Adoption & Migration

  1. Land this ADR and announce during contributor sync and release notes.

  2. Introduce a shared .coveragerc that encodes thresholds and named exemptions.

  3. Update CI (test.yml) to run pytest --cov=src/calibrated_explanations --cov-report=xml \ --cov-report=term and pass the XML to Codecov with patch gating enabled; enforce --cov-fail-under=90 and per-path fail-under only on release/stable branches.

  4. Add a make test-cov (or invoke via tox target) so developers can trigger the same checks locally; ensure the dev extra installs pytest-cov by default.

  5. Complete remediation tasks outlined in the coverage improvement plan so that historical debt does not block adoption.

Open Questions

  • Cadence: Review and prune .coveragerc exemptions during the planning phase of each minor release (e.g., v0.10.0, v0.11.0).

  • Subpackage Thresholds: The critical-path list defined in the Decision section is sufficient for v1.0.0. Subpackage-specific thresholds are deferred to avoid excessive configuration maintenance.

  • Mutation Testing: Defer to v0.11+ or later. While valuable, it is not a blocking requirement for v1.0.0 stability.

Implementation Status

  • 2025-10-06 – ADR accepted alongside the coverage remediation plan and baseline assessment.

  • v0.6.x – .coveragerc drafted with provisional exemptions and baseline metrics recorded to shape the remediation backlog while CI continues to run without fail-under gates.

  • v0.7.0 – CI introduces --cov-fail-under=80 with exit-zero preview reports, coverage dashboards are published, and contributor templates document the waiver workflow.

  • v0.8.0 – Critical-path modules (core, calibration, serialization, registry) are raised to ≥95% coverage, Codecov patch gating at ≥85% is advisory on mainline, and local tooling (make test-cov) mirrors the CI workflow.
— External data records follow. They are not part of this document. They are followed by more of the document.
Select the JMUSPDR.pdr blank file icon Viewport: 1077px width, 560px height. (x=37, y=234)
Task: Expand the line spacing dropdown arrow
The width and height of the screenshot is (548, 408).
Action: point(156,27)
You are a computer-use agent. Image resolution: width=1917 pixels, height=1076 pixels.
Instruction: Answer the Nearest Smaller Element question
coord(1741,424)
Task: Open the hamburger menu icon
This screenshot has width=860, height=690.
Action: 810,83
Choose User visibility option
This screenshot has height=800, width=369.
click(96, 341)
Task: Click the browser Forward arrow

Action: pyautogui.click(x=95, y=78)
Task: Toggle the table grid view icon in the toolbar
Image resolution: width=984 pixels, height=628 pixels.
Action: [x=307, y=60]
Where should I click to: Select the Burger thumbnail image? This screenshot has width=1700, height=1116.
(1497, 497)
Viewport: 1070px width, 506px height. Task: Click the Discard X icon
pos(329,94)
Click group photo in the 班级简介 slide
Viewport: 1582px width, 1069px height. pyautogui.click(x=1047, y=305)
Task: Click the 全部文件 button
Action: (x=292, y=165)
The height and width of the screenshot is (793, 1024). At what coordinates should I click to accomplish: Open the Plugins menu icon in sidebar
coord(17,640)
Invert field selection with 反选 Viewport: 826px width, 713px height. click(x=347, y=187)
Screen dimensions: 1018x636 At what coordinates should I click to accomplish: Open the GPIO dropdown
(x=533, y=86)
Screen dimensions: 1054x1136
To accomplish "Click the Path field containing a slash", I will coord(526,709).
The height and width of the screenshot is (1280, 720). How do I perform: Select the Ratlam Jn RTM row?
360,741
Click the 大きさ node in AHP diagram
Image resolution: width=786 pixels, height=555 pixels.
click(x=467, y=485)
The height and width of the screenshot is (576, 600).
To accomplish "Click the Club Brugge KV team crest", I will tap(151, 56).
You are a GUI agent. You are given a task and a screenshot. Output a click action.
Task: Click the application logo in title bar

  • v0.9.0 – Package-wide floor raised to ≥88%, waiver inventory trimmed, Codecov patch gating tightened to ≥88%, and coverage enforcement is blocking on release branches per the milestone gate while remaining advisory on mainline.

  • v1.0.0-rc – CI enforces the final ≥90% package floor on release branches, coverage dashboards become part of the release checklist, and branch protection rules require green coverage jobs before freeze.

  • v1.0.0 – Stable release maintains ≥90% gating with scheduled audits of exemptions and telemetry-driven monitoring to detect regressions ahead of v1.0.x maintenance updates.